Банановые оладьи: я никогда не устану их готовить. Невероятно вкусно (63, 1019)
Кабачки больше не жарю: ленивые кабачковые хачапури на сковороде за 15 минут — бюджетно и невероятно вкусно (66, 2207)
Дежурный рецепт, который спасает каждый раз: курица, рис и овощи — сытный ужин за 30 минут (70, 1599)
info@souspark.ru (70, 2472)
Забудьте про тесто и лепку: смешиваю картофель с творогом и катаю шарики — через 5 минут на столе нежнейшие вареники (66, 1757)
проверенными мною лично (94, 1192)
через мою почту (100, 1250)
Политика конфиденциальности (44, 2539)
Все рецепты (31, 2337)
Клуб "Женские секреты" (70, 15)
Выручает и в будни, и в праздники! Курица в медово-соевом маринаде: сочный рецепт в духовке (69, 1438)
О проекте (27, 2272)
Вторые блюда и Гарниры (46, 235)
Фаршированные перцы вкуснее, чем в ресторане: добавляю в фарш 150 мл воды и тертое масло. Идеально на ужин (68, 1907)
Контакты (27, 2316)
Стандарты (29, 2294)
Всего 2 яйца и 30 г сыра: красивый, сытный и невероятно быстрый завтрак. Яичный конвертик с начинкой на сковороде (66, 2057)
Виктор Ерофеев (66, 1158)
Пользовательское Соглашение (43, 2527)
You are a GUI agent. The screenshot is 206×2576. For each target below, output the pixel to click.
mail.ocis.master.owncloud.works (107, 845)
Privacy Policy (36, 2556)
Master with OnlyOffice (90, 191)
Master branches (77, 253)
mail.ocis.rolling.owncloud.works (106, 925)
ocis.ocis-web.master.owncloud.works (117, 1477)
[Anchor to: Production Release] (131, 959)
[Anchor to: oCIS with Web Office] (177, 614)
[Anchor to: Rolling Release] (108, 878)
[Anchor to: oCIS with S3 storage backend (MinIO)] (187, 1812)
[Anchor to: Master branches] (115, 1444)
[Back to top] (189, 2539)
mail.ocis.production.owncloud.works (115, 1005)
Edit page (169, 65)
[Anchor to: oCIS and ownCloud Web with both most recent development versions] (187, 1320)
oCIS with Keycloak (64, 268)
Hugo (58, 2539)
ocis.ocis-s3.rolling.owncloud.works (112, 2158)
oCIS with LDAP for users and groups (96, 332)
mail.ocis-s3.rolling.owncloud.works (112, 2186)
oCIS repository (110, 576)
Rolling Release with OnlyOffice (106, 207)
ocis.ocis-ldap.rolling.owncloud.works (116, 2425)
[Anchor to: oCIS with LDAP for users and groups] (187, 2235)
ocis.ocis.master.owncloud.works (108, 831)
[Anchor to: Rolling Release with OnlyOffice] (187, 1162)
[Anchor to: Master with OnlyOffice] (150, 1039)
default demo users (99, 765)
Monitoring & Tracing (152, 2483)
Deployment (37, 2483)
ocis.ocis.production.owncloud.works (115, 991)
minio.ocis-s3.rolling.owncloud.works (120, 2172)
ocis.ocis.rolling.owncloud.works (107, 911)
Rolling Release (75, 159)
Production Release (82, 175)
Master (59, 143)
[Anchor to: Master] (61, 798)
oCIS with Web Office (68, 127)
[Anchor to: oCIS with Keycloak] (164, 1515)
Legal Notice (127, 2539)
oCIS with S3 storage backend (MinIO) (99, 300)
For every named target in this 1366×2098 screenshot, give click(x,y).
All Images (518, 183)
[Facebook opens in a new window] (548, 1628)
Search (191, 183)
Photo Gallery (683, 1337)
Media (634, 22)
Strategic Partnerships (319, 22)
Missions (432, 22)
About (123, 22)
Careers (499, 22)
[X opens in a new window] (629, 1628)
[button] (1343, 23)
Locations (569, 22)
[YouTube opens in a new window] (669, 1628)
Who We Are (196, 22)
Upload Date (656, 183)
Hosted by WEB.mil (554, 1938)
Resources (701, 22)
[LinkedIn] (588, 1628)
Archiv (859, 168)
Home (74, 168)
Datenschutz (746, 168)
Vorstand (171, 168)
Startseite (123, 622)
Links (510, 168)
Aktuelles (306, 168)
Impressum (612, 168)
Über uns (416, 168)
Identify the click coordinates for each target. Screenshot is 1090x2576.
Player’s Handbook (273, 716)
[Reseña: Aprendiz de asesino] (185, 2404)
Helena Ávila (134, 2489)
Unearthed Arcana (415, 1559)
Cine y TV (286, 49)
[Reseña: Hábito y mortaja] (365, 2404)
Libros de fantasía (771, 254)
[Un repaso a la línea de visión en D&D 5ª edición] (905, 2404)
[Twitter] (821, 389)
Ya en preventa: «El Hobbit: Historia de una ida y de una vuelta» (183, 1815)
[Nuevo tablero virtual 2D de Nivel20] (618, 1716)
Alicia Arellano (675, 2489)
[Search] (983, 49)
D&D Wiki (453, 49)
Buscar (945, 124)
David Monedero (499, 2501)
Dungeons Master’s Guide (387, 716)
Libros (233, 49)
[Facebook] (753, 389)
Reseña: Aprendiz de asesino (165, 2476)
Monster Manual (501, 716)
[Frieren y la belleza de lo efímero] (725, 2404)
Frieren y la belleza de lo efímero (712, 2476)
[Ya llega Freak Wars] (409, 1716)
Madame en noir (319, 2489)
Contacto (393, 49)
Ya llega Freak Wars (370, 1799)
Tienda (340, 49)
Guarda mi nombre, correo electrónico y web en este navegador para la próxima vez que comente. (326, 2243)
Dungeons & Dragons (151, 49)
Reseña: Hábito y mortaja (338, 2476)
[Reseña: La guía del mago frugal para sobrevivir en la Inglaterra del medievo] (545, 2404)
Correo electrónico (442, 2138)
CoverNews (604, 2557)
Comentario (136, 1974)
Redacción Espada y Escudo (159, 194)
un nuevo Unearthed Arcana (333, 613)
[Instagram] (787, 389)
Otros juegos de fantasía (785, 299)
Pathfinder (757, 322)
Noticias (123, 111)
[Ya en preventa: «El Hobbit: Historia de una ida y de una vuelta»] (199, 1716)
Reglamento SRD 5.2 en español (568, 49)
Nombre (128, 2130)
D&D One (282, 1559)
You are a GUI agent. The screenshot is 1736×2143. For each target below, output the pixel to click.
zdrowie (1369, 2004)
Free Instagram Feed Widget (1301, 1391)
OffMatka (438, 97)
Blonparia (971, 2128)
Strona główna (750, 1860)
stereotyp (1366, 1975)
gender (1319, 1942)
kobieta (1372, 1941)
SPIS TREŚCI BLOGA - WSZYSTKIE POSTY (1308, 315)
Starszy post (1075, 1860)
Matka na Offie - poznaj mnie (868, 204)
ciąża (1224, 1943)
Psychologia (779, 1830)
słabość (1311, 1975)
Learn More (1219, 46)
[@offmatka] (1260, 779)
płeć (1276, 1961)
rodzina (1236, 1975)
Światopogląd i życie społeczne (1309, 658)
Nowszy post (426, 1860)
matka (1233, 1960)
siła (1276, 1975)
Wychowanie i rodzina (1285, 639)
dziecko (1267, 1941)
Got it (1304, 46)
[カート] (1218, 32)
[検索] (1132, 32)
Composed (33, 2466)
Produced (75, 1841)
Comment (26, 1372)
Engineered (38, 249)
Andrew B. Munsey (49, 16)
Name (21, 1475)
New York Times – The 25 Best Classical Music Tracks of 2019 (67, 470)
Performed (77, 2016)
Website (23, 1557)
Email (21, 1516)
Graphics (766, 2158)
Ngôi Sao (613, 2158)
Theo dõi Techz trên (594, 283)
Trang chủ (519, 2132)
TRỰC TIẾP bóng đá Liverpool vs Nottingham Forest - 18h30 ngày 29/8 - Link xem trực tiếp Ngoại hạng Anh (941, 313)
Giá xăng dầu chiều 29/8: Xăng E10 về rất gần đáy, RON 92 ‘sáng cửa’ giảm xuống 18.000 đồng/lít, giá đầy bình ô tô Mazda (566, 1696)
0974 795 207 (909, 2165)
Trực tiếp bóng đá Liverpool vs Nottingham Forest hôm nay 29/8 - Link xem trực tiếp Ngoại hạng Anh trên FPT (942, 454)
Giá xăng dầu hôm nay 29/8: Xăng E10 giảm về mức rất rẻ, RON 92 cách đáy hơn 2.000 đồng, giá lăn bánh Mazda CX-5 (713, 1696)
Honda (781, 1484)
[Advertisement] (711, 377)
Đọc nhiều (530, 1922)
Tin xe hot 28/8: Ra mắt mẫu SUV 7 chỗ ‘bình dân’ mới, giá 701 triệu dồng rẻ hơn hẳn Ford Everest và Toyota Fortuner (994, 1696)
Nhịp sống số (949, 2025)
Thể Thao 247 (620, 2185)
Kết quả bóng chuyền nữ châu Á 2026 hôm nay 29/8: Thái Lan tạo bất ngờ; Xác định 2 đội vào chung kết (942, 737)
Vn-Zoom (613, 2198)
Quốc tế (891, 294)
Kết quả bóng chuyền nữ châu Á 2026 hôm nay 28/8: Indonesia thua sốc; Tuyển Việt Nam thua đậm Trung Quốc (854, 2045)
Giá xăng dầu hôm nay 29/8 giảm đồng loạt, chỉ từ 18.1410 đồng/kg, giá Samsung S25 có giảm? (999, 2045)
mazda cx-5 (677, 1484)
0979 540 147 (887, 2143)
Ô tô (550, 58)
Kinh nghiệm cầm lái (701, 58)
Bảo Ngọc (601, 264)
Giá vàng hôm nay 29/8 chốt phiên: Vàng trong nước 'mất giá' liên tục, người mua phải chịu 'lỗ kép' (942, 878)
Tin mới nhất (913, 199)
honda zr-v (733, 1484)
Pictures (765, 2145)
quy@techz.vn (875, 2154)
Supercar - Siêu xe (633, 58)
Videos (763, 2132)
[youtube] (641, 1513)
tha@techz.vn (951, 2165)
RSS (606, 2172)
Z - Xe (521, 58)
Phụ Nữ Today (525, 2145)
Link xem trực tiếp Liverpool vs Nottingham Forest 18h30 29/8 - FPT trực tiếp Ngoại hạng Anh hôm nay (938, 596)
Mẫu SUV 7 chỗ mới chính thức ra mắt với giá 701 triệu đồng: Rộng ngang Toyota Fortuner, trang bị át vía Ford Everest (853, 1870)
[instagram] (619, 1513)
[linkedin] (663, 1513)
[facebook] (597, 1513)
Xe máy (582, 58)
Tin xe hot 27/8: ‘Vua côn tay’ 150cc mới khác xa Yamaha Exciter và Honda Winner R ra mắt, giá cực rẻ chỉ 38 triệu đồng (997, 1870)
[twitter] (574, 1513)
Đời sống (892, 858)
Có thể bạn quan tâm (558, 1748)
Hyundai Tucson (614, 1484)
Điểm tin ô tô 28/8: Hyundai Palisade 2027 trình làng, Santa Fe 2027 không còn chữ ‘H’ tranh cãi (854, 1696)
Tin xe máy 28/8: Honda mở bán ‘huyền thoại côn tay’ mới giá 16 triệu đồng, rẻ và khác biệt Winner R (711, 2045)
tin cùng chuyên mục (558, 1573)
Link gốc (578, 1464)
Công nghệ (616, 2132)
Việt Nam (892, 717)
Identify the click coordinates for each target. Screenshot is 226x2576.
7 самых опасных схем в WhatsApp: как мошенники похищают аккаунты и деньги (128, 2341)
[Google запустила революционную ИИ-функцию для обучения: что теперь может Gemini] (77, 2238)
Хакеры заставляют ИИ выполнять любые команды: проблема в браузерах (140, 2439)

****************

• [Work request]
Quote every line from the beginning of the entries up to and including the line that contains "oCIS repository (110, 576)".

• [Exercise output]
Банановые оладьи: я никогда не устану их готовить. Невероятно вкусно (63, 1019)
Кабачки больше не жарю: ленивые кабачковые хачапури на сковороде за 15 минут — бюджетно и невероятно вкусно (66, 2207)
Дежурный рецепт, который спасает каждый раз: курица, рис и овощи — сытный ужин за 30 минут (70, 1599)
info@souspark.ru (70, 2472)
Забудьте про тесто и лепку: смешиваю картофель с творогом и катаю шарики — через 5 минут на столе нежнейшие вареники (66, 1757)
проверенными мною лично (94, 1192)
через мою почту (100, 1250)
Политика конфиденциальности (44, 2539)
Все рецепты (31, 2337)
Клуб "Женские секреты" (70, 15)
Выручает и в будни, и в праздники! Курица в медово-соевом маринаде: сочный рецепт в духовке (69, 1438)
О проекте (27, 2272)
Вторые блюда и Гарниры (46, 235)
Фаршированные перцы вкуснее, чем в ресторане: добавляю в фарш 150 мл воды и тертое масло. Идеально на ужин (68, 1907)
Контакты (27, 2316)
Стандарты (29, 2294)
Всего 2 яйца и 30 г сыра: красивый, сытный и невероятно быстрый завтрак. Яичный конвертик с начинкой на сковороде (66, 2057)
Виктор Ерофеев (66, 1158)
Пользовательское Соглашение (43, 2527)
You are a GUI agent. The screenshot is 206×2576. For each target below, output the pixel to click.
mail.ocis.master.owncloud.works (107, 845)
Privacy Policy (36, 2556)
Master with OnlyOffice (90, 191)
Master branches (77, 253)
mail.ocis.rolling.owncloud.works (106, 925)
ocis.ocis-web.master.owncloud.works (117, 1477)
[Anchor to: Production Release] (131, 959)
[Anchor to: oCIS with Web Office] (177, 614)
[Anchor to: Rolling Release] (108, 878)
[Anchor to: oCIS with S3 storage backend (MinIO)] (187, 1812)
[Anchor to: Master branches] (115, 1444)
[Back to top] (189, 2539)
mail.ocis.production.owncloud.works (115, 1005)
Edit page (169, 65)
[Anchor to: oCIS and ownCloud Web with both most recent development versions] (187, 1320)
oCIS with Keycloak (64, 268)
Hugo (58, 2539)
ocis.ocis-s3.rolling.owncloud.works (112, 2158)
oCIS with LDAP for users and groups (96, 332)
mail.ocis-s3.rolling.owncloud.works (112, 2186)
oCIS repository (110, 576)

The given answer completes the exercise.